Konstanz Konstanzer Professoren klagen gegen ihre eigene Universität

Wem gehört der wissenschaftliche Fortschritt? Den Forschern selbst oder der Allgemeinheit, die ihn finanziert hat? An der Universität Konstanz läuft ein ziemlich beispielloser Rechtsstreit. Es geht um Geld und Renommee.

Wenn Wissenschaft aus öffentlichen Geldern finanziert wird, muss dann auch das erarbeitete Wissen öffentlich und kostenlos zugänglich sein? Wie weit geht das Recht am eigenen Text? Mit diesen Fragen wird sich in den kommenden Wochen der Verwaltungsgerichtshof in Mannheim beschäftigen, nachdem 17 Lehrende aus zwei Fachbereichen der Uni Konstanz eine Klage gegen eine aktuelle Satzung ihrer Hochschule eingereicht haben.

Diese sogenannten Open Access-Satzung besagt im Kern: Wissenschaftliche Fachaufsätze, geschrieben von Forschern an öffentlichen Hochschulen und Instituten, sollen öffentlich eingesehen werden können – und zwar kostenfrei.
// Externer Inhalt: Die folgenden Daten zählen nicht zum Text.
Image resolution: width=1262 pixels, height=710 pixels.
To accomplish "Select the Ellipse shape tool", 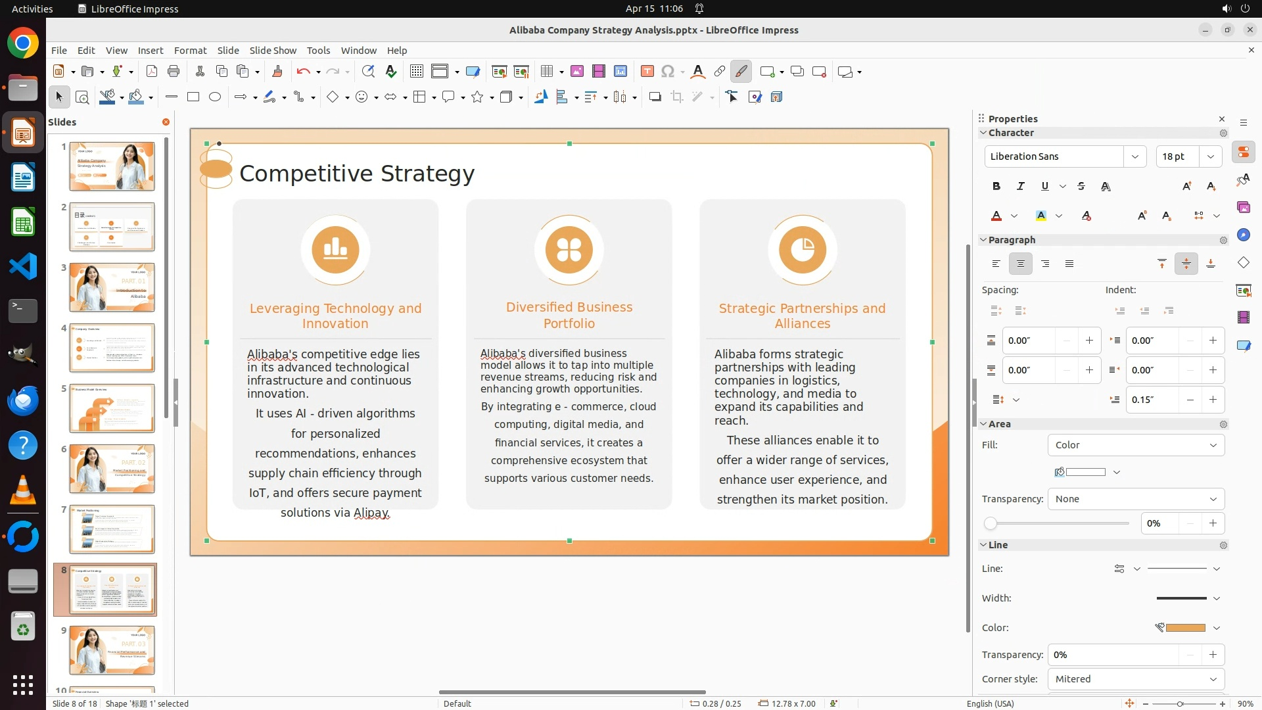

Zuvor war das Lesen solcher Fachaufsätze ziemlich teuer: Die Beiträge erscheinen in der Regel in Fachmagazinen, die die Hochschulen abonnieren müssen.

1,85 Millionen Euro hat die Universität Konstanz 2015 für Zeitschriften insgesamt ausgegeben. Pressesprecherin Julia Wandt betont aber, dass die Kosten nicht im Zusammenhang mit der Open Access-Strategie stehen. Vielmehr ginge es darum, die unmittelbare und weltweite Sichtbarkeit von Forschungsergebnissen und wissenschaftlichen Beiträgen zu erhöhen. Zudem publizieren Wissenschaftler nach wie vor in Fachmagazinen. Nach einem Jahr aber müssen sie der Uni ein Zweitnutzungsrecht einräumen, der Artikel ist dann kostenfrei über einen hochschuleigenen Server im Internet abrufbar. Möglich wurde diese Satzung durch die Änderung des Landeshochschulgesetzes. Ein Modell, das im Jahr 2020 in der EU Standard werden soll. Konstanz gilt als Vorreiter.

Im Gegensatz zur traditionellen, verkaufsorientierten Publikation des Wissenschaftsbetriebs ermögliche Open Access eine sofortige und weltweite Verfügbarkeit der wissenschaftlichen Texte ohne Zugangsbeschränkungen. Kritiker der Open Access-Strategie mahnen allerdings schon seit Jahren, dass die Praxis ihrer Universität, Wissenschaftler zur Nutzung des Rechts auf Zweitveröffentlichung zu verpflichten, gegen das Grundrecht der Wissenschaftsfreiheit verstößt. Dieses besagt: Der einzelne Wissenschaftler kann selbst entscheiden, ob und wie seine Ergebnisse veröffentlicht werden. Die Befürchtung war unter anderem: Renommierte Fachverlage könnten von einer Veröffentlichung absehen, wenn sie wissen, dass der Artikel nach einem Jahr ohnehin frei zugänglich im Internet zur Verfügung steht.

Die Uni Konstanz wird zu dem beim Verwaltungsgerichtshof eingereichten Antrag in den kommenden Wochen Stellung nehmen. Rektor Ulrich Rüdiger teilte aber bereits mit: "Wir begrüßen sehr, dass dieser Sachverhalt juristisch geklärt wird. Die rechtliche Prüfung wird eine entscheidende Weichenstellung für den Bereich Open Access in der Wissenschaft insgesamt sein."